ルイの能力と容姿があれば、時間をかけて準備さえすれば、高位貴族や豪商の家、……いや、宮廷へも入り込めたはずだ。
高位貴族や豪商達は、スルタンへの貢物を常に探し求めていたのだから。
市井の諜報員などを任せるには役不足だったろうに、けれどおそらく、レナードはあえて命じたのだ。
ルイは、美しい。
スルタンが見れば、夜伽の相手にと欲するだろうほどに。
レナードは、スルタンからルイを守るために中央から遠ざけたのだと察し、ケイトの胸は鈍い痛みを覚えた。
それは、羨望と、嫉妬に似た感情だった。
そして。
「……なるほど」
ケイトは一つ得心したことがあった。
帝国の離宮のそばで、聞こえた二つの声。
ケイトを、スルタンが使い古した年増のように言っていたのは。
「ルイ殿でしたか」
「え?」
そうか、この少年だったか。
私怨をこめて、満面の笑みでルイを見つめれば、急に空気の変わったケイトに怯えた顔を見せた。
まだ年若い少年相手に大人げない、と思いつつも、ケイトはまるで春の散策へ誘うかのように朗らかに告げた。
「さぁ、ルイ殿。あと数日しかありませんから、私に仕込まれて下さいね」
「は、はい、もちろん……」
「よろしい、では」
ケイトは、顔を隠すための分厚いヴェールを取り出した。
かぶってしまえばルイの顔立ちは透けて見えない。
つまり、中からも見にくいということだ。
「ある程度歩けるようになりましたので、次はヴェールを被りましょう。周囲が見えにくくなりますが、優雅さを失ってはなりませんよ。

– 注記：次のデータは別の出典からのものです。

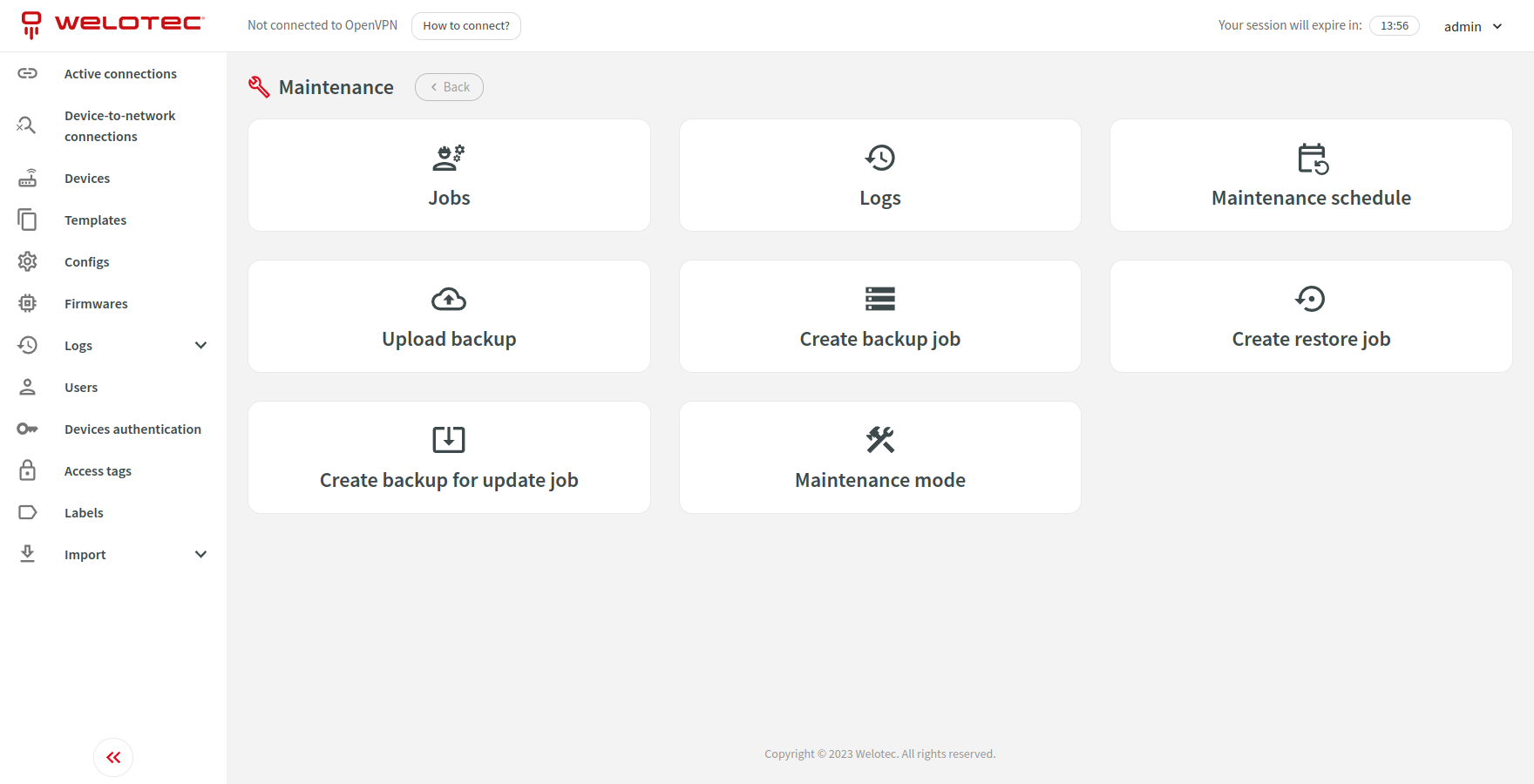Viewport: 1534px width, 784px height.
Task: Click the Upload backup cloud icon
Action: click(x=449, y=300)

……躓くなんてもってのほかです!足元を見ない!」
苛烈さを増した指導に、ルイが焦りながら食らいつく。
「熱血のご指導というか……地獄の特訓ですわね……」
冷めた目で見守るアンは、何事もないかのように紅茶の準備を進める。
何も指示しなくても、机の上には二人分の茶器が並んでいた。
察しの良い侍女に、ケイトは笑みを深める。
次はティータイムの作法でも教えよう。
「及ばずながらも、帝国文化の最高峰に十年身を置いた私が、ルイ殿を『帝国後宮に出しても恥ずかしくない』お方にして差し上げますよ」
「は、はいっ。よろしくお願い致します!」
多少の意趣返しをこめて、ケイトはルイに行儀作法と身のこなしを厳しく熱烈に指導したのだった。